╭─ Available data

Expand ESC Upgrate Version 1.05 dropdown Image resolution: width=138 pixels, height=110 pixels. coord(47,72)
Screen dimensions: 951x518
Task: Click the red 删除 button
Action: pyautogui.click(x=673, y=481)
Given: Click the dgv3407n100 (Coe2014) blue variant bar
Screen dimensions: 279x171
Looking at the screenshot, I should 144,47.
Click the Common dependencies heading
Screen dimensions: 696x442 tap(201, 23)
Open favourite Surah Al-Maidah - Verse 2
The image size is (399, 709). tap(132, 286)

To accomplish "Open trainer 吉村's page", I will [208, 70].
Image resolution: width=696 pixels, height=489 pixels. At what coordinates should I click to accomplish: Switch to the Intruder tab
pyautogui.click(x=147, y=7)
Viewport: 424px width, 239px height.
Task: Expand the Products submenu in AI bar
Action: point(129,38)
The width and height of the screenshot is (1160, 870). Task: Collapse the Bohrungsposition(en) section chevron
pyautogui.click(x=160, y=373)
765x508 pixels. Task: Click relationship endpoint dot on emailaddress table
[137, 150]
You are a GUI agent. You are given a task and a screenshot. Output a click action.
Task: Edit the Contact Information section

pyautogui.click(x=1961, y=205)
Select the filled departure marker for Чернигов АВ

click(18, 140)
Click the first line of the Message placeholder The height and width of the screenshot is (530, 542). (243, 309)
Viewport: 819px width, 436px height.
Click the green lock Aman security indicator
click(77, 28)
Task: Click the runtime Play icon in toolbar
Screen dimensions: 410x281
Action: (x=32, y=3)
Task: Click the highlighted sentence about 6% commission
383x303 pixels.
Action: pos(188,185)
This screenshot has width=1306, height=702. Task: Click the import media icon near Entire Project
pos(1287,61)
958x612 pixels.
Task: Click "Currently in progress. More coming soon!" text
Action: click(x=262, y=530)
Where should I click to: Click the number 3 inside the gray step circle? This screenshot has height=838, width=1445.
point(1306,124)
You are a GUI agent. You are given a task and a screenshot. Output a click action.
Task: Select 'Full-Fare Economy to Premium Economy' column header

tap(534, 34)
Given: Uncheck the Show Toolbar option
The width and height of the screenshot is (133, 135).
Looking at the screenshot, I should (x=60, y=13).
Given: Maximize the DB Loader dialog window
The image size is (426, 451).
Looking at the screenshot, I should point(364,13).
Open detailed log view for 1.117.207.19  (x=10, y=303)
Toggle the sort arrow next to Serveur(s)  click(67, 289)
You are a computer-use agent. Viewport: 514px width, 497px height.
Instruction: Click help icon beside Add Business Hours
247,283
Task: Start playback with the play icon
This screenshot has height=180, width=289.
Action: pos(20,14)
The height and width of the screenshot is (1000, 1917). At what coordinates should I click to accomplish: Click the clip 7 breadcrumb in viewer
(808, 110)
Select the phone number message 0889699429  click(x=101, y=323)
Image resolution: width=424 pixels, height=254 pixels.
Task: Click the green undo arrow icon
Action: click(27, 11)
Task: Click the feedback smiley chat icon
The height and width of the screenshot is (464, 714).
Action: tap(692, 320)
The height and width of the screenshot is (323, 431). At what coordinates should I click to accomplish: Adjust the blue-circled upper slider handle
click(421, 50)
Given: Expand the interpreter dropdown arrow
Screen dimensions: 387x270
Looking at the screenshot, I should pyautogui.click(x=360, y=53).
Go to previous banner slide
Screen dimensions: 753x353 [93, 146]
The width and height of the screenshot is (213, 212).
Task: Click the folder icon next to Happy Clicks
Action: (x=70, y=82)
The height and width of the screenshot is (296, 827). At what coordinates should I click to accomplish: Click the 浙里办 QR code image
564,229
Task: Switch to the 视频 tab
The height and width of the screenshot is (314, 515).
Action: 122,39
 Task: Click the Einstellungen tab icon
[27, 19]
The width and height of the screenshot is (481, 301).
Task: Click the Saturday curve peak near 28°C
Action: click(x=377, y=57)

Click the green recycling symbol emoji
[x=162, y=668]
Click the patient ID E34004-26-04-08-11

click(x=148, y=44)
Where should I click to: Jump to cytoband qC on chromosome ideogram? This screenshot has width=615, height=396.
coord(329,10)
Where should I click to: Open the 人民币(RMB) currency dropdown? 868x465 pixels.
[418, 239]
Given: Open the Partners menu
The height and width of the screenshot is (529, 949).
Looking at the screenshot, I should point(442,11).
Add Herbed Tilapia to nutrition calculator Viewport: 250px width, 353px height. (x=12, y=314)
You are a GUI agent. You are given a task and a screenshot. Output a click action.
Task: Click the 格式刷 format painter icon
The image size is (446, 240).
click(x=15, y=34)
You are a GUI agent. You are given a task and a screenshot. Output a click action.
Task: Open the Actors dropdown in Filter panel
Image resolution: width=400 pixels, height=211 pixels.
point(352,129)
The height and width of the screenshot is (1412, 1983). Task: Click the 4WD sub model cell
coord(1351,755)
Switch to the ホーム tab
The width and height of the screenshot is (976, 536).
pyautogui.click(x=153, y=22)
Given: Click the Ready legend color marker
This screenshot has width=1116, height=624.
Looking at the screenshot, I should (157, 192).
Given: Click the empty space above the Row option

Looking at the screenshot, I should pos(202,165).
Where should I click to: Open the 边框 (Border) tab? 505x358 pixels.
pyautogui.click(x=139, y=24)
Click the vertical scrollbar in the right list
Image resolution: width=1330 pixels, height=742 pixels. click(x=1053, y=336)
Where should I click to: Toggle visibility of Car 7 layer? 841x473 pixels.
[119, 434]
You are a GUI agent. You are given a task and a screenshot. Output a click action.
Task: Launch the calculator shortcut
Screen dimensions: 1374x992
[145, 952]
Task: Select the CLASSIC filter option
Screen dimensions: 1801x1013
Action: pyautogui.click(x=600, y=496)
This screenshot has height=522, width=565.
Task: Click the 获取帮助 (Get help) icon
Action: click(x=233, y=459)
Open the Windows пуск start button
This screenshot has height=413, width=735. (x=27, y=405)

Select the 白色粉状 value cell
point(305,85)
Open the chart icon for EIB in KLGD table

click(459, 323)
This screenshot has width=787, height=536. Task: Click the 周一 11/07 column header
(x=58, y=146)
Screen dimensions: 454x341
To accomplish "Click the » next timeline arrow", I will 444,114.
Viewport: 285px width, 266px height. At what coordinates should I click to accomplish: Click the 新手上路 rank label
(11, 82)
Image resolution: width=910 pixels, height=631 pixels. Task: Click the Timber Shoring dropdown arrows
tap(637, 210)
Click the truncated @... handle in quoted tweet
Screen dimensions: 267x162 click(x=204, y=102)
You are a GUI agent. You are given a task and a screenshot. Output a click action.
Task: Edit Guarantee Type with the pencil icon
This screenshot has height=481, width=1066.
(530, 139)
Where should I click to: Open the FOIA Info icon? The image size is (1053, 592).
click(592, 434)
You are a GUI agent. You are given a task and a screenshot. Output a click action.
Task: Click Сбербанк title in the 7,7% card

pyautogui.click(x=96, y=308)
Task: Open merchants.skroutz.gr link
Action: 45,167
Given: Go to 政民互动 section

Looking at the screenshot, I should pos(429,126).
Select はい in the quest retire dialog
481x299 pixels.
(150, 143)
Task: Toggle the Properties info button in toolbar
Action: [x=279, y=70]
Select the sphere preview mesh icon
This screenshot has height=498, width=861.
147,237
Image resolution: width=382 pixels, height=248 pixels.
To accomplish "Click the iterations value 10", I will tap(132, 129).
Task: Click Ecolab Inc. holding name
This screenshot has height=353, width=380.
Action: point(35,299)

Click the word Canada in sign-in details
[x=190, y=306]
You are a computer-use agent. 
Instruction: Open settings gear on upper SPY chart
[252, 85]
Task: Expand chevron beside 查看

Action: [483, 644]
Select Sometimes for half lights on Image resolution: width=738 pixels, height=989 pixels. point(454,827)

╰─

◆ What you are asked to do:
Your task is to repeat every entry above exactly.

◆ Answer to this exercise:
Expand ESC Upgrate Version 1.05 dropdown Image resolution: width=138 pixels, height=110 pixels. coord(47,72)
Screen dimensions: 951x518
Task: Click the red 删除 button
Action: pyautogui.click(x=673, y=481)
Given: Click the dgv3407n100 (Coe2014) blue variant bar
Screen dimensions: 279x171
Looking at the screenshot, I should 144,47.
Click the Common dependencies heading
Screen dimensions: 696x442 tap(201, 23)
Open favourite Surah Al-Maidah - Verse 2
The image size is (399, 709). tap(132, 286)

To accomplish "Open trainer 吉村's page", I will [208, 70].
Image resolution: width=696 pixels, height=489 pixels. At what coordinates should I click to accomplish: Switch to the Intruder tab
pyautogui.click(x=147, y=7)
Viewport: 424px width, 239px height.
Task: Expand the Products submenu in AI bar
Action: point(129,38)
The width and height of the screenshot is (1160, 870). Task: Collapse the Bohrungsposition(en) section chevron
pyautogui.click(x=160, y=373)
765x508 pixels. Task: Click relationship endpoint dot on emailaddress table
[137, 150]
You are a GUI agent. You are given a task and a screenshot. Output a click action.
Task: Edit the Contact Information section

pyautogui.click(x=1961, y=205)
Select the filled departure marker for Чернигов АВ

click(18, 140)
Click the first line of the Message placeholder The height and width of the screenshot is (530, 542). (243, 309)
Viewport: 819px width, 436px height.
Click the green lock Aman security indicator
click(77, 28)
Task: Click the runtime Play icon in toolbar
Screen dimensions: 410x281
Action: (x=32, y=3)
Task: Click the highlighted sentence about 6% commission
383x303 pixels.
Action: pos(188,185)
This screenshot has width=1306, height=702. Task: Click the import media icon near Entire Project
pos(1287,61)
958x612 pixels.
Task: Click "Currently in progress. More coming soon!" text
Action: click(x=262, y=530)
Where should I click to: Click the number 3 inside the gray step circle? This screenshot has height=838, width=1445.
point(1306,124)
You are a GUI agent. You are given a task and a screenshot. Output a click action.
Task: Select 'Full-Fare Economy to Premium Economy' column header

tap(534, 34)
Given: Uncheck the Show Toolbar option
The width and height of the screenshot is (133, 135).
Looking at the screenshot, I should (x=60, y=13).
Given: Maximize the DB Loader dialog window
The image size is (426, 451).
Looking at the screenshot, I should point(364,13).
Open detailed log view for 1.117.207.19  (x=10, y=303)
Toggle the sort arrow next to Serveur(s)  click(67, 289)
You are a computer-use agent. Viewport: 514px width, 497px height.
Instruction: Click help icon beside Add Business Hours
247,283
Task: Start playback with the play icon
This screenshot has height=180, width=289.
Action: pos(20,14)
The height and width of the screenshot is (1000, 1917). At what coordinates should I click to accomplish: Click the clip 7 breadcrumb in viewer
(808, 110)
Select the phone number message 0889699429  click(x=101, y=323)
Image resolution: width=424 pixels, height=254 pixels.
Task: Click the green undo arrow icon
Action: click(27, 11)
Task: Click the feedback smiley chat icon
The height and width of the screenshot is (464, 714).
Action: tap(692, 320)
The height and width of the screenshot is (323, 431). At what coordinates should I click to accomplish: Adjust the blue-circled upper slider handle
click(421, 50)
Given: Expand the interpreter dropdown arrow
Screen dimensions: 387x270
Looking at the screenshot, I should pyautogui.click(x=360, y=53).
Go to previous banner slide
Screen dimensions: 753x353 [93, 146]
The width and height of the screenshot is (213, 212).
Task: Click the folder icon next to Happy Clicks
Action: (x=70, y=82)
The height and width of the screenshot is (296, 827). At what coordinates should I click to accomplish: Click the 浙里办 QR code image
564,229
Task: Switch to the 视频 tab
The height and width of the screenshot is (314, 515).
Action: 122,39
 Task: Click the Einstellungen tab icon
[27, 19]
The width and height of the screenshot is (481, 301).
Task: Click the Saturday curve peak near 28°C
Action: click(x=377, y=57)

Click the green recycling symbol emoji
[x=162, y=668]
Click the patient ID E34004-26-04-08-11

click(x=148, y=44)
Where should I click to: Jump to cytoband qC on chromosome ideogram? This screenshot has width=615, height=396.
coord(329,10)
Where should I click to: Open the 人民币(RMB) currency dropdown? 868x465 pixels.
[418, 239]
Given: Open the Partners menu
The height and width of the screenshot is (529, 949).
Looking at the screenshot, I should point(442,11).
Add Herbed Tilapia to nutrition calculator Viewport: 250px width, 353px height. (x=12, y=314)
You are a GUI agent. You are given a task and a screenshot. Output a click action.
Task: Click the 格式刷 format painter icon
The image size is (446, 240).
click(x=15, y=34)
You are a GUI agent. You are given a task and a screenshot. Output a click action.
Task: Open the Actors dropdown in Filter panel
Image resolution: width=400 pixels, height=211 pixels.
point(352,129)
The height and width of the screenshot is (1412, 1983). Task: Click the 4WD sub model cell
coord(1351,755)
Switch to the ホーム tab
The width and height of the screenshot is (976, 536).
pyautogui.click(x=153, y=22)
Given: Click the Ready legend color marker
This screenshot has width=1116, height=624.
Looking at the screenshot, I should (157, 192).
Given: Click the empty space above the Row option

Looking at the screenshot, I should pos(202,165).
Where should I click to: Open the 边框 (Border) tab? 505x358 pixels.
pyautogui.click(x=139, y=24)
Click the vertical scrollbar in the right list
Image resolution: width=1330 pixels, height=742 pixels. click(x=1053, y=336)
Where should I click to: Toggle visibility of Car 7 layer? 841x473 pixels.
[119, 434]
You are a GUI agent. You are given a task and a screenshot. Output a click action.
Task: Launch the calculator shortcut
Screen dimensions: 1374x992
[145, 952]
Task: Select the CLASSIC filter option
Screen dimensions: 1801x1013
Action: pyautogui.click(x=600, y=496)
This screenshot has height=522, width=565.
Task: Click the 获取帮助 (Get help) icon
Action: click(x=233, y=459)
Open the Windows пуск start button
This screenshot has height=413, width=735. (x=27, y=405)

Select the 白色粉状 value cell
point(305,85)
Open the chart icon for EIB in KLGD table

click(459, 323)
This screenshot has width=787, height=536. Task: Click the 周一 11/07 column header
(x=58, y=146)
Screen dimensions: 454x341
To accomplish "Click the » next timeline arrow", I will 444,114.
Viewport: 285px width, 266px height. At what coordinates should I click to accomplish: Click the 新手上路 rank label
(11, 82)
Image resolution: width=910 pixels, height=631 pixels. Task: Click the Timber Shoring dropdown arrows
tap(637, 210)
Click the truncated @... handle in quoted tweet
Screen dimensions: 267x162 click(x=204, y=102)
You are a GUI agent. You are given a task and a screenshot. Output a click action.
Task: Edit Guarantee Type with the pencil icon
This screenshot has height=481, width=1066.
(530, 139)
Where should I click to: Open the FOIA Info icon? The image size is (1053, 592).
click(592, 434)
You are a GUI agent. You are given a task and a screenshot. Output a click action.
Task: Click Сбербанк title in the 7,7% card

pyautogui.click(x=96, y=308)
Task: Open merchants.skroutz.gr link
Action: 45,167
Given: Go to 政民互动 section

Looking at the screenshot, I should pos(429,126).
Select はい in the quest retire dialog
481x299 pixels.
(150, 143)
Task: Toggle the Properties info button in toolbar
Action: [x=279, y=70]
Select the sphere preview mesh icon
This screenshot has height=498, width=861.
147,237
Image resolution: width=382 pixels, height=248 pixels.
To accomplish "Click the iterations value 10", I will tap(132, 129).
Task: Click Ecolab Inc. holding name
This screenshot has height=353, width=380.
Action: point(35,299)

Click the word Canada in sign-in details
[x=190, y=306]
You are a computer-use agent. 
Instruction: Open settings gear on upper SPY chart
[252, 85]
Task: Expand chevron beside 查看

Action: [483, 644]
Select Sometimes for half lights on Image resolution: width=738 pixels, height=989 pixels. point(454,827)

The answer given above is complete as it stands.